Demand for Scottish Government to curb coastal salmon netting in line with international obligations

“Scotland is the only country in the northern hemisphere where coastal salmon netting is actually increasing in intensity.”

The Salmon and Trout Association Scotland (S&TA Scotland) is urging the Scottish Government to take action on coastal salmon netting, particularly the current increase in netting effort, on a precautionary basis in order to ensure compliance with international responsibilities and to protect employment within our rivers.

The call comes on the eve of the 28th Annual Meeting of the North Atlantic Salmon Conservation Organization (NASCO) in Edinburgh next week at which all countries with runs of wild Atlantic salmon will be represented.

Hugh Campbell Adamson, chairman of S&TA Scotland, said: “We are very concerned that Scotland is now perceived as being in breach of its international obligations on mixed stocks coastal salmon netting. The NASCO guidelines are explicit that such netting should only be exercised if there is clear evidence that the individual river stocks being exploited are numerous enough for it to be sustainable. No such evidence exists. Furthermore such netting is now expanding in parts of Scotland. In fact we are the only country in the northern hemisphere where coastal salmon netting is actually increasing in intensity.”

Mr Campbell Adamson continued: “The increase in salmon netting sends out all the wrong signals about Scotland’s commitment to conserving this iconic species.
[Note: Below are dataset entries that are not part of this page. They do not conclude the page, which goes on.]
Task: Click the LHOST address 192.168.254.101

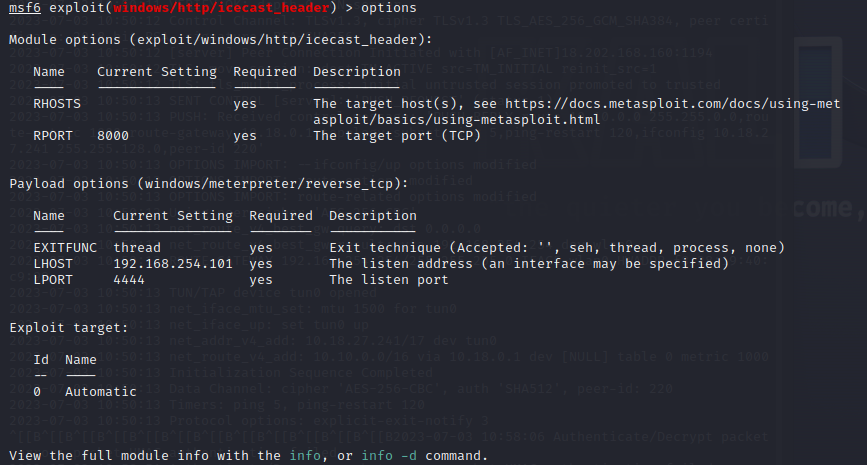Action: coord(173,264)
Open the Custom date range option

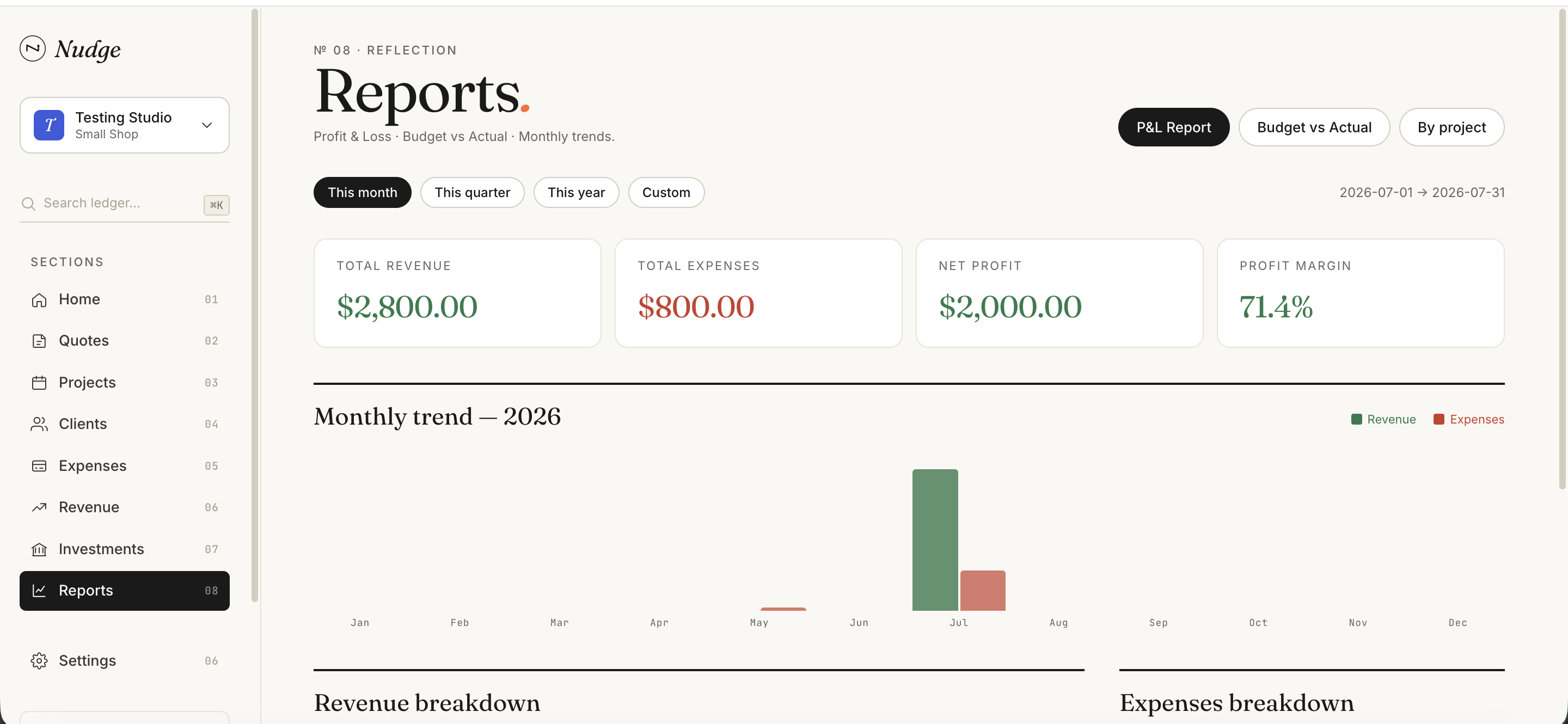tap(666, 192)
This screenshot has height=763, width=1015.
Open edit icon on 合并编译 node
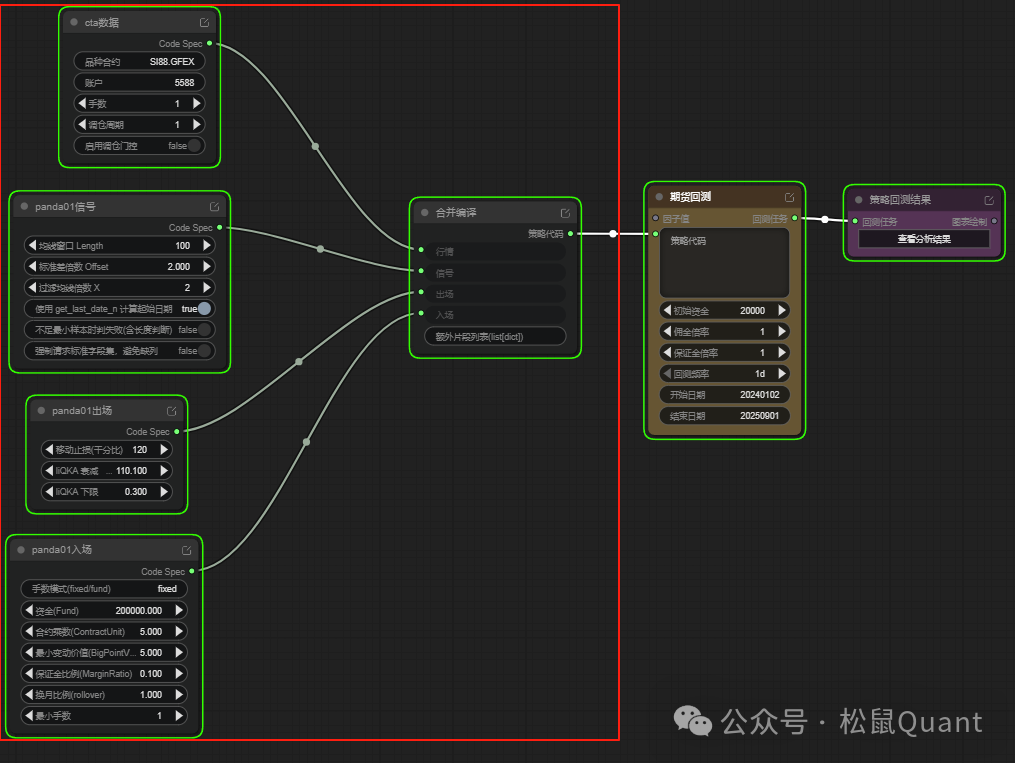[565, 213]
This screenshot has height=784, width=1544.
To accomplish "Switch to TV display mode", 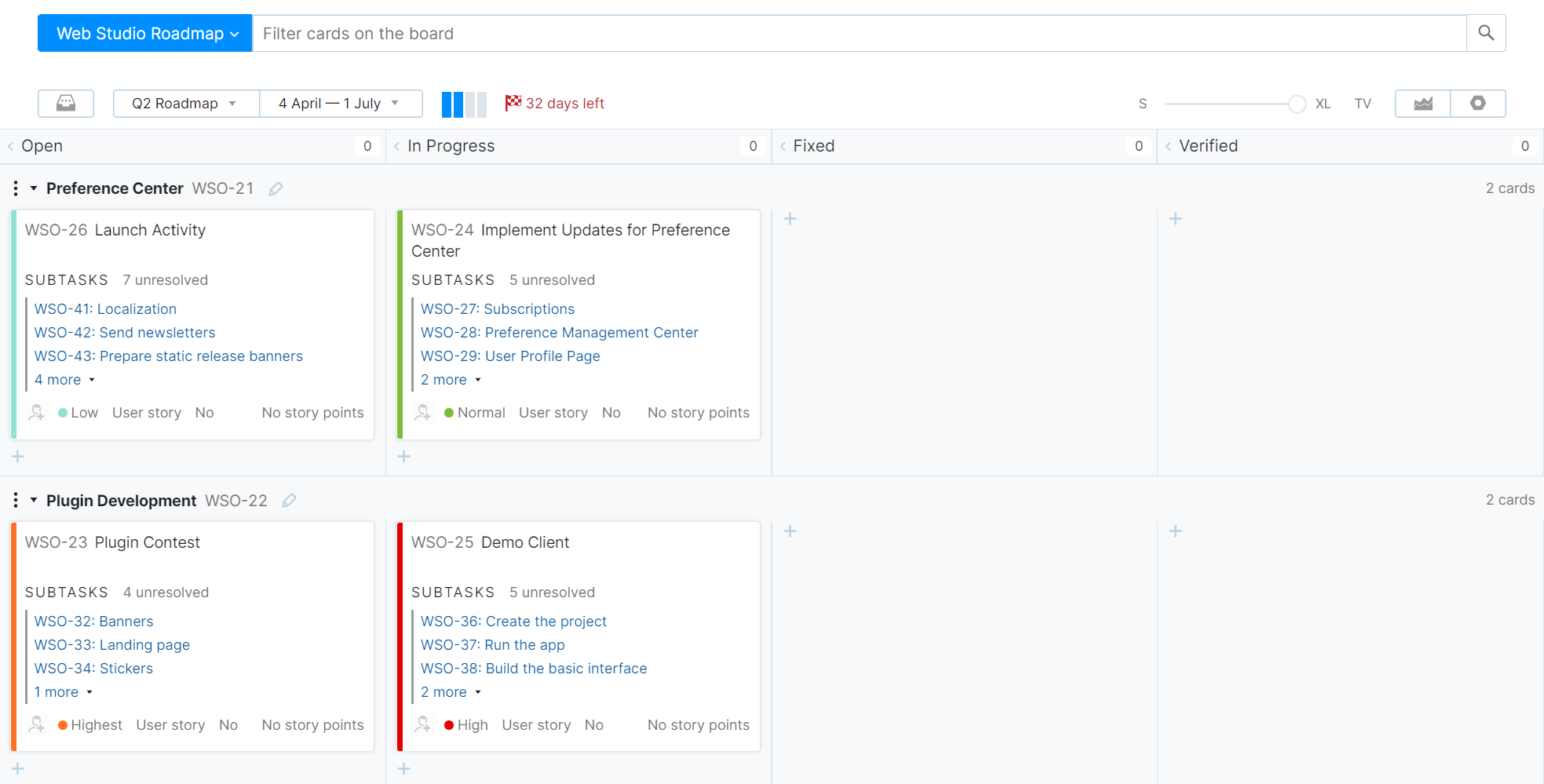I will coord(1362,104).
Scottish Government appears to be favouring an industry that is totally reliant on killing as many fish as possible – in stark contrast to the salmon angling industry in which over 70 per cent of fish caught are returned to the water. Furthermore it is anglers who contribute virtually all the very considerable money that is channelled towards fish conservation and protection. Without adequate conservation and good management, salmon angling, which supports over 2,000 full-time jobs in Scotland and contributes £50 million in wages, could be put in jeopardy.”

Mr Campbell Adamson added: “The 2010 grilse run was poor and for the most part this year’s spring run has been worryingly sparse. Accordingly a precautionary approach to any exploitation should be the priority.”

Paul Knight, CEO of S&TA, said: “Scottish Government needs to present a clear policy on how it will live up to its international obligations to protect wild salmon stocks from increasing indiscriminate exploitation, which makes the management of individual river stocks almost impossible. S&TA is adamant that any exploitation of salmon should be limited to individual rivers where local management can determine the number of fish that may be killed sustainably based on the best scientific evidence.”